Mixing of Mach 2.1 circular, jet issuing from a straight convergent-divergent circular nozzle, in the presence of sonic air tabs at exit and shifted locations along the jet axis was investigated experimentally at nozzle pressure ratios (NPR) 3–6, insteps of 1. Two constant area tubes of 1 mm diameter positioned diametrically opposite, at 0 D, 0.25 D, 0.5 D and 0.75 D (where D is the nozzle exit diameter), were used for fluidic injection. The injection pressure ratio (IPR) of air tabs was maintained at 6. The Mach 2.1 jet operated at nozzle pressure ratio (NPR) in the range of overexpanded states corresponding to NPR 3–6 was controlled with the sonic air tabs operating at the underexpanded state corresponding to IPR 6. The impact of air tabs on jet mixing was studied from the measured Pitot pressure along the jet centerline.

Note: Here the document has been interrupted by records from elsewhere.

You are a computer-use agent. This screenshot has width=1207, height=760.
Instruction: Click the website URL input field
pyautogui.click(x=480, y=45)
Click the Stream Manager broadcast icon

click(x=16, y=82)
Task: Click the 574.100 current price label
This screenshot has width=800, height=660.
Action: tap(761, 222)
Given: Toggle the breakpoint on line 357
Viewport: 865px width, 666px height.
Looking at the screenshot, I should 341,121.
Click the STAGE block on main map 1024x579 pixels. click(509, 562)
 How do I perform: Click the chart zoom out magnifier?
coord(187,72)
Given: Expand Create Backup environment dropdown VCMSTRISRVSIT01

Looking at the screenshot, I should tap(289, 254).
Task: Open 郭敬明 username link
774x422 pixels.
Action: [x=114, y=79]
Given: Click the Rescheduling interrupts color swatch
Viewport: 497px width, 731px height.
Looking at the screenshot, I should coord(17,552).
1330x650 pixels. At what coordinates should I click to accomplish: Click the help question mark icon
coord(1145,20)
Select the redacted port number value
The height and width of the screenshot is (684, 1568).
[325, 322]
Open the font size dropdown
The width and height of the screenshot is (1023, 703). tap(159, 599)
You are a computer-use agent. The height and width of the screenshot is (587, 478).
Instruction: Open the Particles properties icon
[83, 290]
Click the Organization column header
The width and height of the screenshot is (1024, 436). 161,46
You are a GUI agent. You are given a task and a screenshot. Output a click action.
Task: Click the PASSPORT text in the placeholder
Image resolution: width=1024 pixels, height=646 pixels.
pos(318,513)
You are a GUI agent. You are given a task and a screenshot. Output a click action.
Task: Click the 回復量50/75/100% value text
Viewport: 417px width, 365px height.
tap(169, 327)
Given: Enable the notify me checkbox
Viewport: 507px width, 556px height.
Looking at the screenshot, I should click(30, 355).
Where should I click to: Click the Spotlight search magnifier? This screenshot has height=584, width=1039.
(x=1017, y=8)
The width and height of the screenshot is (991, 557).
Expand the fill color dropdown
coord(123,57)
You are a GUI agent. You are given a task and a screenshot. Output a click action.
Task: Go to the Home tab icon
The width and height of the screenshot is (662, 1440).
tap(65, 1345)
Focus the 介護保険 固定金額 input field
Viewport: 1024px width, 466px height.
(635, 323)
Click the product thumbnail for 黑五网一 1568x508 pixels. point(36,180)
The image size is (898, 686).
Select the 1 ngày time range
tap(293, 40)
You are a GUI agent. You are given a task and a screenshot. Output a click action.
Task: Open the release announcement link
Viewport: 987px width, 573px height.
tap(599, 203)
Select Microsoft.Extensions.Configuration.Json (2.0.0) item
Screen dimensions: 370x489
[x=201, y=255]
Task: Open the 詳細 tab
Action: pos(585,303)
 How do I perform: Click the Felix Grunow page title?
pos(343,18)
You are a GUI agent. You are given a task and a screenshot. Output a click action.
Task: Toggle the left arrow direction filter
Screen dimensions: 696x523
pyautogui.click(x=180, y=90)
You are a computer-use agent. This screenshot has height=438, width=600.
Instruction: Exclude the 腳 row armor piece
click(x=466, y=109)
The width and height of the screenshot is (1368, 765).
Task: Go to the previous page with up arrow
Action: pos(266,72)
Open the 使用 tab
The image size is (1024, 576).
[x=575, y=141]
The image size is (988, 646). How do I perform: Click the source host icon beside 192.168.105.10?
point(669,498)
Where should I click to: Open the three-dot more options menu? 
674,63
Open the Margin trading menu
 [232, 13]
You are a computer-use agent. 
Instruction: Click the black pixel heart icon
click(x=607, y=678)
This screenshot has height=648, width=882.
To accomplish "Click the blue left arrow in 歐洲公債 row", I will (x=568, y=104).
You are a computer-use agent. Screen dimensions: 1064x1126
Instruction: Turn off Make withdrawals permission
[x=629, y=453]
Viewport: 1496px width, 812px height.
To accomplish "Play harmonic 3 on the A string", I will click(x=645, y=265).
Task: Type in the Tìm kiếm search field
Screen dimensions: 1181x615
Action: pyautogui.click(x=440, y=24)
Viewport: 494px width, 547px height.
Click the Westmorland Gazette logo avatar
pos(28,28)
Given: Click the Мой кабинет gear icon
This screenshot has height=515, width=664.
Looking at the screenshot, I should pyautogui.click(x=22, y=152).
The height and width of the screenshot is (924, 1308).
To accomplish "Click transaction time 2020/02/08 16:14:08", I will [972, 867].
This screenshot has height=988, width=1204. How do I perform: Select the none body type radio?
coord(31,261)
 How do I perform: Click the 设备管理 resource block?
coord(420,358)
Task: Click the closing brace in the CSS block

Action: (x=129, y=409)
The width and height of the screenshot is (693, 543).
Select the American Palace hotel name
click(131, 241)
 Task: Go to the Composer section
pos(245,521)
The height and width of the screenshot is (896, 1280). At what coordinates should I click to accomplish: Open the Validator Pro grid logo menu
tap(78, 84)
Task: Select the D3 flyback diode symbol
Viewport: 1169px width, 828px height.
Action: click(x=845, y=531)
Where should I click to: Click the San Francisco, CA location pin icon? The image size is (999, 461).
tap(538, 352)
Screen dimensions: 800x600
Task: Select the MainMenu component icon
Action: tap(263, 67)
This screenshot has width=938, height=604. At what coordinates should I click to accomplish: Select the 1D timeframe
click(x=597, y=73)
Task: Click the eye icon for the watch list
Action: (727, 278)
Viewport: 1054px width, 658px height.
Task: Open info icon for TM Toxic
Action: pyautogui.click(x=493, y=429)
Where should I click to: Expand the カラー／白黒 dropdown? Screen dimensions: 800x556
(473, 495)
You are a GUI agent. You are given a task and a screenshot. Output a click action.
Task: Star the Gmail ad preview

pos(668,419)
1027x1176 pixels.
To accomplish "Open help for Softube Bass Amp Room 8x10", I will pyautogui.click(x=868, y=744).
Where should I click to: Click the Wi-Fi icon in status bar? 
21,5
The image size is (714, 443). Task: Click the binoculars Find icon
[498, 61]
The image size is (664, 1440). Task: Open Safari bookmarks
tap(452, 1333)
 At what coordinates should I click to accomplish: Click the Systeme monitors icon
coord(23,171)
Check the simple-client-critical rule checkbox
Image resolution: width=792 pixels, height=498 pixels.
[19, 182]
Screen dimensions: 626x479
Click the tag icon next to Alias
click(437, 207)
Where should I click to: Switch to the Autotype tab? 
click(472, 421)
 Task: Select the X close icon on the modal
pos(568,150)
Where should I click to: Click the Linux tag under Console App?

The centerline pressure decay of the jet confirms that the air tab promotes jet mixing with the entrained air mass, and the mixing promotion caused by the air tab is dependent on tab location as well as the NPR. In the presence of air tabs, the jet possesses shorter core and experiences faster decay than the uncontrolled jet. Also, the air tabs were effective in reducing the number of shock cells and rendering the waves weaker in the jet core. Among the tab locations, the mixing promoting effectiveness of air tabs at 0 D is better than the tabs at shifted locations. The jet core length reduction caused by the air tab at 0 D increases from 25.4 % to 77.2 %, with increasing NPR from 3 to 6. The same trend was noticed for tab location 0.75 D, but not for 0.25 D and 0.5 D locations. The core length reduction for 0.75 D tab location is about 61.4 %, at NPR 6, and 62.1 % and 55.8 %, for NPR 5 and 4 for tab locations 0.25 D and 0.5 D, respectively. Shadowgraph images of the waves present in the jet core confirms the findings of centerline pressure decay results.